On his walks and bike rides he soaks up what he calls “the rhythm” of the countryside. This is what he wants to convey in his paintings although they’re portraits of nowhere in particular.
“I don’t paint any real places but all the elements come together. I work very spontaneously. I can rub out half of a painting and do it again. It’s all about the composition.”
And if you’re wondering about the titles – A Hilltop Paved with Gold, A Sky About to Rain, Caught in the Sudden Shower – they are all inspired by song lyrics. Rob likes music as well as art.
He hopes his paintings engender a sense of tranquillity in the viewer, a sense of “feeling good, relaxed, happy”.
Speaking proudly of his work and his family, his three daughters and six young grandchildren, he seems to embody all those things.
And if you really want to track down the places he loves, you could do worse than head for the countryside of Achterhoek, a region in the east of the Netherlands, and the area around the River Ijssel.
Here the normally city-based artist has recently established a second studio in the countryside.
As ever The Biscuit Factory is packed with art for the Winter Exhibition, which runs until February 23.
Other landscape artists exhibiting include Northumberland-based Anthony Marshall, whose Dunstanburgh Daisies finds radiant colours in the coastal spot, Malcolm Teasdale, from Morpeth, who revels in the sombre palette of industrial Tyneside in the 1940s and ‘50s, and Rachael Tyler Bacon who lives in Saltburn-by-the-Sea but finds her inspiration in mountains.
Another new headline exhibitor is India Amos, from London, whose deft and delicate sketches in pastel, charcoal and gouache show young women in floaty garments, often caught in half profile or looking away from the viewer.
Details at www.thebiscuitfactory.com
MEANWHILE… The Biscuit Factory, on Stoddart Street, is one of the venues participating in the 24th annual Ouseburn Open Studios this weekend (Saturday and Sunday, November 23 and 24, 10am to 5pm).
This is the pre-Christmas buying and selling weekend when the 200 artists and designer-makers of this Newcastle cultural quarter entertain the public and ply their wares.

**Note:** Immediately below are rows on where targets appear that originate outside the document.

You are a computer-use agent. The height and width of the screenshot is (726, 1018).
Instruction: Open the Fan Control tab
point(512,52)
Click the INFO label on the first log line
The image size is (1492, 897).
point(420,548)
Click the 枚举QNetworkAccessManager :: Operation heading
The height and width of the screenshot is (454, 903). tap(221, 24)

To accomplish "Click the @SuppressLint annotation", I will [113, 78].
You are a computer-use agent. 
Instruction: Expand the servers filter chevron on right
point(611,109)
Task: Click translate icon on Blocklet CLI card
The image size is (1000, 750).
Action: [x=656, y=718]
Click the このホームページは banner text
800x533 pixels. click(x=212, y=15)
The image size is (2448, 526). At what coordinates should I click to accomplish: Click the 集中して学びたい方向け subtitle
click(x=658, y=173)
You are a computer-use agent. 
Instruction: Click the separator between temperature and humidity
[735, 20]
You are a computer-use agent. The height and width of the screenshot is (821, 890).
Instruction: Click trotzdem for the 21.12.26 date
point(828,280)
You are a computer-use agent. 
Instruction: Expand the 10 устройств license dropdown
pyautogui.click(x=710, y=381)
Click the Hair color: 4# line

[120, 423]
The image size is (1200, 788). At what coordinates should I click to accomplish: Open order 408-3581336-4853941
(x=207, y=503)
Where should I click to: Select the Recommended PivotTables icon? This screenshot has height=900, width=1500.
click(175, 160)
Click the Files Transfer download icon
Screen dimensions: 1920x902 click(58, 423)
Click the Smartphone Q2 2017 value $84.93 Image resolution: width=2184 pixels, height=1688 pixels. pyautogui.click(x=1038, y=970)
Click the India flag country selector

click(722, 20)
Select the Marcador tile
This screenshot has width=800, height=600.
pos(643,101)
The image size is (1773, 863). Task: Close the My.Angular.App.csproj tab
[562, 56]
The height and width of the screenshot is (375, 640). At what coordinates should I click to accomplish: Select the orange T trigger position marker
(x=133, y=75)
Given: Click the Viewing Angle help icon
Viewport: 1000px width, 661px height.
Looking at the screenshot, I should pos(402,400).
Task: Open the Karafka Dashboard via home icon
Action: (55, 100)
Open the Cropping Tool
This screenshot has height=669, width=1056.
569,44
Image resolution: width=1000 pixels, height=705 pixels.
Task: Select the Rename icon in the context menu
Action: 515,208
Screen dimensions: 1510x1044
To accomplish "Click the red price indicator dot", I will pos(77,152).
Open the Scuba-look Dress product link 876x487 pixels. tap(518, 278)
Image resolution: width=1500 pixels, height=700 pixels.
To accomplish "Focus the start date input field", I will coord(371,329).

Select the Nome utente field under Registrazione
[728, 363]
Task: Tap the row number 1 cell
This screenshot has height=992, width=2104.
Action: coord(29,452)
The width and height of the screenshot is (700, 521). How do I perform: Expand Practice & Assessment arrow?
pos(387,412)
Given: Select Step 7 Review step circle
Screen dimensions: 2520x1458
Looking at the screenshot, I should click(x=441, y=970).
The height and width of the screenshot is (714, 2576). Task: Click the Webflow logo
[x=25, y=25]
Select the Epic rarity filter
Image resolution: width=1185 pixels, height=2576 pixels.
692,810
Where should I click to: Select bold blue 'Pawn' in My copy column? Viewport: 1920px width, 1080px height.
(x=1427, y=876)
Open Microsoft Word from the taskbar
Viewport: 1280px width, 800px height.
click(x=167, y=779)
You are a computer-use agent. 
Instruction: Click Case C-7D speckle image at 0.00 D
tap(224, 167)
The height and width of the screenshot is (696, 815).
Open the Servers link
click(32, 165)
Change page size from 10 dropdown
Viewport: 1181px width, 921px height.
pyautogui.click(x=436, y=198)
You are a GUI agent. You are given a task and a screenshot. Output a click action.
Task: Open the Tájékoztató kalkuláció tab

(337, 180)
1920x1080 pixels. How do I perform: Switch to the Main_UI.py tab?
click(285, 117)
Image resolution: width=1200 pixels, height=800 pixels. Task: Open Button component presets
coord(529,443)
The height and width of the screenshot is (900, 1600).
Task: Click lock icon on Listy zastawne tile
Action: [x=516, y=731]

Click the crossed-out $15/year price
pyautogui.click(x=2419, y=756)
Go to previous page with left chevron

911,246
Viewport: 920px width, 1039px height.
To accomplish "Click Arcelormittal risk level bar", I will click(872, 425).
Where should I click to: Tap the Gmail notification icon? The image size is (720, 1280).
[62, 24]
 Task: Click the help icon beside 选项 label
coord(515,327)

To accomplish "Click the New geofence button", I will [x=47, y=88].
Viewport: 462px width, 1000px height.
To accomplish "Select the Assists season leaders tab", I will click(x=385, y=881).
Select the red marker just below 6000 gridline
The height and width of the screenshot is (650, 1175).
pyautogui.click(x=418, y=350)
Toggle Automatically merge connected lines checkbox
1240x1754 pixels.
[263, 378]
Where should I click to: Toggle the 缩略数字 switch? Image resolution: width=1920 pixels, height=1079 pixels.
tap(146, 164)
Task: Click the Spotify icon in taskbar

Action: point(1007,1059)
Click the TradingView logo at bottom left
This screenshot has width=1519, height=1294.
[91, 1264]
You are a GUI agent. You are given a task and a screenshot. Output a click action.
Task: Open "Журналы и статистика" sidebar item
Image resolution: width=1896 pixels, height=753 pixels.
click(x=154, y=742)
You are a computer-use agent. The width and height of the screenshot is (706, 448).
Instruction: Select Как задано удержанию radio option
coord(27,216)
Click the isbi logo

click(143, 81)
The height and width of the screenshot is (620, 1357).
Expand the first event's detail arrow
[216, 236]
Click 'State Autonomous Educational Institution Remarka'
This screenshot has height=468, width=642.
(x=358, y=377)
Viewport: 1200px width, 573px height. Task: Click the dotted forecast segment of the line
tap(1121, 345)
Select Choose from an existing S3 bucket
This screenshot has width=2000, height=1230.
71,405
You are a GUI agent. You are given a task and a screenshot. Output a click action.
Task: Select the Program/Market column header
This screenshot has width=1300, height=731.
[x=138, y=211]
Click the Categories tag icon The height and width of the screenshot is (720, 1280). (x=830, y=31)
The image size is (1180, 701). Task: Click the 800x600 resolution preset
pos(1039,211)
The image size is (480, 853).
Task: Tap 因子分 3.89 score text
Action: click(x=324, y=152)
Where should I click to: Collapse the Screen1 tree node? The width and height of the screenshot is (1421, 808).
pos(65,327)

Bauble painting and cocktails are among the attractions at The Biscuit Factory, along with the extensive art on display, its café and its bookshop, a satellite of Forum Books of Corbridge.
Also taking part are…
• 36 Lime Street, the pioneering studio complex that is home to 30 professional designers, artists, musicians and makers.
• Jim Edwards’s studio at 59 Lime Street where the painter produces his distinctive landscapes of the North East.
• Northern Print, Stepney Bank, the home of print in the North East, where there will be a gallery exhibition and printmaking demonstrations.
• The Biscuit Tin Studios, Warwick Street, which is home to artists, printmakers, ceramicists, street artists, designers and musicians.
• The Kiln, 4 Hume Street, where the pottery studio will be open for visitors to get their hands dirty.
• B.Box Studios, on Stoddart Street, the latest studio complex in the Biscuit family.
• And Mushroom Works, 8 St Lawrence Road, whose artists have again contributed to an exhibition of artworks all measuring 20×20 centimetres and priced at £20.
Sim Zack, manager of The Biscuit Factory Studios, says: “Open Studios is a wonderful showcase of the artistic variety we have here in the Ouseburn.
“The Ouseburn Open Studios events are community-driven and allow the public to experience what we do first-hand.”